Available data:
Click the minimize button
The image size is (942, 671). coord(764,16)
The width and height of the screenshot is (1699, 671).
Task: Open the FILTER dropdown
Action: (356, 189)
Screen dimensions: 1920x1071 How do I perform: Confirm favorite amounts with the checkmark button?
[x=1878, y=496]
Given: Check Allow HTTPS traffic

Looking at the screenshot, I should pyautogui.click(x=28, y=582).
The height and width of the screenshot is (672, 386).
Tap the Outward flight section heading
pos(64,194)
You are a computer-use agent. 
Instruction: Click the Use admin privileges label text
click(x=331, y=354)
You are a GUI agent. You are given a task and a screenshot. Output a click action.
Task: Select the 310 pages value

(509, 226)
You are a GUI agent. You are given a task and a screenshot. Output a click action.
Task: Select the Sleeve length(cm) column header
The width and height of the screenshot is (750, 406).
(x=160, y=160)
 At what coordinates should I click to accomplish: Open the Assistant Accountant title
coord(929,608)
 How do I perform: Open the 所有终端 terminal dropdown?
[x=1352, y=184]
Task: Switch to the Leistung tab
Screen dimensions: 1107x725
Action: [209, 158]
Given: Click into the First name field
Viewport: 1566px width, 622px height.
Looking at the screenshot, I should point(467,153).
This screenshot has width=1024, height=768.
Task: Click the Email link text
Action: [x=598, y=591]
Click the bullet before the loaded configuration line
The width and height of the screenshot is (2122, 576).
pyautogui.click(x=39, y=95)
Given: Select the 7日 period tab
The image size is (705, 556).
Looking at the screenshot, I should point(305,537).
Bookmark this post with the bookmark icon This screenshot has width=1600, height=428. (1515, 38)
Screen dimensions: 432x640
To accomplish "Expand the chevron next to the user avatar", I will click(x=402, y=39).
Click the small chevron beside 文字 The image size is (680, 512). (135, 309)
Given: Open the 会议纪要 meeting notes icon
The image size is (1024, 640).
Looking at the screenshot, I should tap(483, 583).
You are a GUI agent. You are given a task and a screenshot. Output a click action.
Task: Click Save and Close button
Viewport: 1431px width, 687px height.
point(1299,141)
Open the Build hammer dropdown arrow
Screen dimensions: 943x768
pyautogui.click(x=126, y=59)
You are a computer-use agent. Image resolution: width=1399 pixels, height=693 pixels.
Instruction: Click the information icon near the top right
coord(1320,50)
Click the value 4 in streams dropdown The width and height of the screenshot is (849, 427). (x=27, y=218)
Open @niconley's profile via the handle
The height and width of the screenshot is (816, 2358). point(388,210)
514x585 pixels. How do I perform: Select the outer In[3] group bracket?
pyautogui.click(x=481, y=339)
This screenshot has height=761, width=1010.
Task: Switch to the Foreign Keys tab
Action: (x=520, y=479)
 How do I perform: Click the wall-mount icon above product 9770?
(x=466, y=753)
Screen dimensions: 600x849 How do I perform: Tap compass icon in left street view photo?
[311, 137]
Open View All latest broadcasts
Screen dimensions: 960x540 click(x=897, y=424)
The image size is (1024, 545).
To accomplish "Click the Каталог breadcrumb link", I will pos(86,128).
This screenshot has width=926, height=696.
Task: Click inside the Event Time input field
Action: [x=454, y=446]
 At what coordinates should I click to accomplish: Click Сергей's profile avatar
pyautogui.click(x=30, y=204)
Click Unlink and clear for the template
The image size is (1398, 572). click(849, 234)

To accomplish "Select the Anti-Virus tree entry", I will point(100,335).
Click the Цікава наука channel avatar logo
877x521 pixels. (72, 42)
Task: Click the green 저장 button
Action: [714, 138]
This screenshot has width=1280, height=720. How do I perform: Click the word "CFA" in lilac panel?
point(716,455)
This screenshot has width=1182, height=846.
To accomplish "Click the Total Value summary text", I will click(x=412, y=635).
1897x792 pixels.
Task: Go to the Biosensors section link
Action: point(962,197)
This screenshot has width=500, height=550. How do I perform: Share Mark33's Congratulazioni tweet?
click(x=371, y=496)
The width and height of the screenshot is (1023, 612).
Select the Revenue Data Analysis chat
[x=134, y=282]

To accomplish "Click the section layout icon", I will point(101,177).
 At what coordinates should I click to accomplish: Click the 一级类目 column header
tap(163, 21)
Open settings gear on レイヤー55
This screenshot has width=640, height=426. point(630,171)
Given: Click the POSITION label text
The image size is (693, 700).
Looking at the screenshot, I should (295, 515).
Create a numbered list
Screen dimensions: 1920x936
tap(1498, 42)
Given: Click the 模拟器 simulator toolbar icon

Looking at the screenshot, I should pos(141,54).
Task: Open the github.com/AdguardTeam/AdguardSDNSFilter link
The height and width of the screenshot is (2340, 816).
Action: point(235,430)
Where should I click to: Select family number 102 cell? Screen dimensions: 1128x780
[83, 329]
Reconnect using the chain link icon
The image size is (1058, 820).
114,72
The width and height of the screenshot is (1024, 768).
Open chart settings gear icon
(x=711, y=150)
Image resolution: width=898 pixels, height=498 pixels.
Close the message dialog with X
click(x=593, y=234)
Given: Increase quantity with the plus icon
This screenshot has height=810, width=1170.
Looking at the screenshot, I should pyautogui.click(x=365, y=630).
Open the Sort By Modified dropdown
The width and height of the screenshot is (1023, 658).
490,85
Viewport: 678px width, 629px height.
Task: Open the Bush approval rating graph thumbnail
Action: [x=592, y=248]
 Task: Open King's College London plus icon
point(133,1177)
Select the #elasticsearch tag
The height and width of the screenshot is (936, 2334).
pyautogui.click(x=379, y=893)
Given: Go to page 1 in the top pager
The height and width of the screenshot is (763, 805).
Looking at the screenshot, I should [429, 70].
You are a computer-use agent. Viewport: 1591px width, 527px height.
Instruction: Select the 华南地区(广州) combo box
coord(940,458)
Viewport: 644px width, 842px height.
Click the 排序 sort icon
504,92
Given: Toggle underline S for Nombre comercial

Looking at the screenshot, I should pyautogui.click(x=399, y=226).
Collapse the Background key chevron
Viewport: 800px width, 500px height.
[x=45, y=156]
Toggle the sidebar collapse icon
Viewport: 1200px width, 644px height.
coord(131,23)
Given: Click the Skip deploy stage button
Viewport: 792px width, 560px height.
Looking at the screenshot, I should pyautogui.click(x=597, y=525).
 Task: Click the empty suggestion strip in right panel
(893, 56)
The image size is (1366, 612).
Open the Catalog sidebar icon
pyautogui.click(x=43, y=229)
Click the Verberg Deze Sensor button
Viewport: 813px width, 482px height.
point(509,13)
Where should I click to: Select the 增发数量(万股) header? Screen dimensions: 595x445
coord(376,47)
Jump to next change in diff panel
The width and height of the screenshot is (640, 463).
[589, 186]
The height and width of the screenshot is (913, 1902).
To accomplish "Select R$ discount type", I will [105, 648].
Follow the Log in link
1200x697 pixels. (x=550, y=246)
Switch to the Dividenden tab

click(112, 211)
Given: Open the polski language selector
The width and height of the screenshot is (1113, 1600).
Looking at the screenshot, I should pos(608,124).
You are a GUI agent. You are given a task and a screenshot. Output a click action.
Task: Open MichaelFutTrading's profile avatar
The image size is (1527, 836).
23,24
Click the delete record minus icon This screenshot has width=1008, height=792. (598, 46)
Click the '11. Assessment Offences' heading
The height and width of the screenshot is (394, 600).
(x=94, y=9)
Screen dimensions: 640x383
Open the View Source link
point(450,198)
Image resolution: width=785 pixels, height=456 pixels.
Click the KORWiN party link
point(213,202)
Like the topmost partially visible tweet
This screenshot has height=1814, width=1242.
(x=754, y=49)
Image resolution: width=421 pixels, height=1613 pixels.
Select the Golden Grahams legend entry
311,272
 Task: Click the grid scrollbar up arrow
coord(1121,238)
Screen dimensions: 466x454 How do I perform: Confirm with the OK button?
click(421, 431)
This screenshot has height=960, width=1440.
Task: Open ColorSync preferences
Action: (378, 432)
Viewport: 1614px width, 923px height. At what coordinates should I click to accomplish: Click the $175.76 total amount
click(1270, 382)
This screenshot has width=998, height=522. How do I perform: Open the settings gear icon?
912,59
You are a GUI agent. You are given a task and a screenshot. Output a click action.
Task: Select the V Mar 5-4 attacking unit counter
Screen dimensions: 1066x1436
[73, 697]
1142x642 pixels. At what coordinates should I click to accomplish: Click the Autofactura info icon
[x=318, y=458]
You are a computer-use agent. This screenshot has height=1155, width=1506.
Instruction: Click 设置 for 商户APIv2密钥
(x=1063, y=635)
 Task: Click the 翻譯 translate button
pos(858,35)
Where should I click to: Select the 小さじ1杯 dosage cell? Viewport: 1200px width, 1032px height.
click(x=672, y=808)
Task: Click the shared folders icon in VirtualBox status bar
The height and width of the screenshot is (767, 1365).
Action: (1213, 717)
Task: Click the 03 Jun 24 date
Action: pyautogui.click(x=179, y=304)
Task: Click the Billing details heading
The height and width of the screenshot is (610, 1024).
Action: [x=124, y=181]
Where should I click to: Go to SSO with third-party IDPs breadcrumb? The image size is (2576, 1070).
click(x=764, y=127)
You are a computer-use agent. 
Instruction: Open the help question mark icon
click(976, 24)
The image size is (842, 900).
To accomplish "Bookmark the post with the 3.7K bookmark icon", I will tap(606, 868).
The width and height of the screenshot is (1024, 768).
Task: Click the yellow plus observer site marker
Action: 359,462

Your assignment:
Whenever a line in the listing above includes the word "resolution", return that line.

Your solution:
You are a computer-use agent. Image resolution: width=1399 pixels, height=693 pixels.
Image resolution: width=898 pixels, height=498 pixels.
Image resolution: width=785 pixels, height=456 pixels.
Image resolution: width=421 pixels, height=1613 pixels.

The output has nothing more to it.